1. Optimistic Updates with Clear Rollback

• Show the change immediately in the UI
• Display a subtle “saving…” indicator
• If the event fails, clearly communicate the error and revert the UI
• Examples: Gmail’s “undo send”, Google Docs auto-save

2. Progressive Disclosure of Loading States

• Don’t show a spinner for < 300ms (feels snappy)
• Show skeleton screens for 300ms - 2s (feels responsive)
• Show explicit “processing” messages for > 2s (sets expectations)

3. Status Indicators for Async Operations

• “Processing” → “Completed” state transitions
• Clear visual feedback when operations succeed or fail
• Examples: Payment processing, file uploads, background jobs

But here’s what worries me about CQRS for product teams:

When Technical Constraints Become UX Debt

In my failed startup, we made architectural decisions that created permanent UX constraints:

We chose eventual consistency for our content publishing system. This meant:

• Authors would publish a post, but it wouldn’t appear immediately
• We had to show “Your post is being published…” messages
• If you refreshed too quickly, your post wasn’t there yet
• Customer support got confused: “I published it, where is it?”

The problem: This wasn’t a temporary loading state. It was a permanent characteristic of the system. No amount of good UX design could make it feel instant.

Eventually, we had to rebuild parts of the system with stronger consistency guarantees because the UX was hurting adoption.

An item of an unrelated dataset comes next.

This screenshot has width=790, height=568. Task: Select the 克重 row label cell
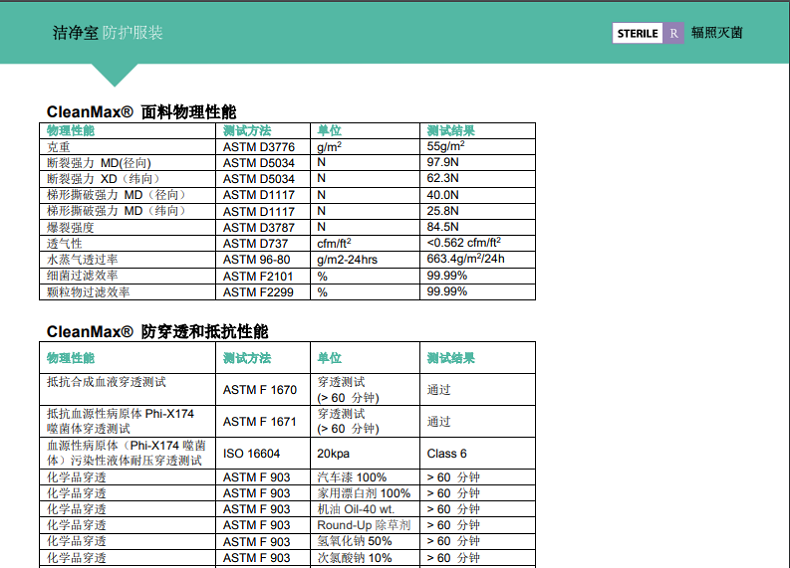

Questions About User-Facing Impact

Luis, I’m curious:

1. Customer-facing consistency: For user-facing features (account balance display, transaction history), how do you handle the eventual consistency UX? Do customers notice? Complain?

2. Error states: When event processing fails, how does the user know? Do you show technical errors or user-friendly messages?

3. Design system implications: Do you have reusable components/patterns for async operations? Or is it custom per feature?

Debugging From a Design Perspective

When something goes wrong in production and users report issues, the debugging process you described sounds complex. From a customer support / UX perspective:

• How do CS reps understand whether an issue is “eventual consistency delay” vs “actual bug”?
• Can CS see the event processing status for a specific user action?
• What tools exist for non-engineers to debug user-reported issues?

My startup didn’t build these tools, and our CS team was constantly frustrated.

Accessibility and Performance Considerations

Two angles I don’t see discussed enough:

Accessibility: Screen readers and assistive technology don’t handle dynamic, eventually-consistent UIs well. How do you ensure:

• Loading states are announced to screen readers
• Focus management when content updates asynchronously
• Clear status updates for vision-impaired users

Performance on slow connections: 100ms event processing delay is one thing on fast WiFi. What about:

• Mobile users on 3G
• Rural schools with poor internet (EdTech context!)
• International users with high latency

Does eventual consistency make the experience worse for these users?

The Design Lesson

My takeaway from your post: Architecture decisions are product decisions.

The choice to use CQRS isn’t just about technical elegance or performance. It fundamentally shapes:

• What UX patterns are possible
• How users perceive system responsiveness
• Whether the product feels polished or janky
• Support burden and customer satisfaction

Suggestion for engineering teams: Involve designers early when considering CQRS. Don’t let technical decisions create UX debt that designers have to clean up later.

Great post, Luis. Would love to see more honest retrospectives like this!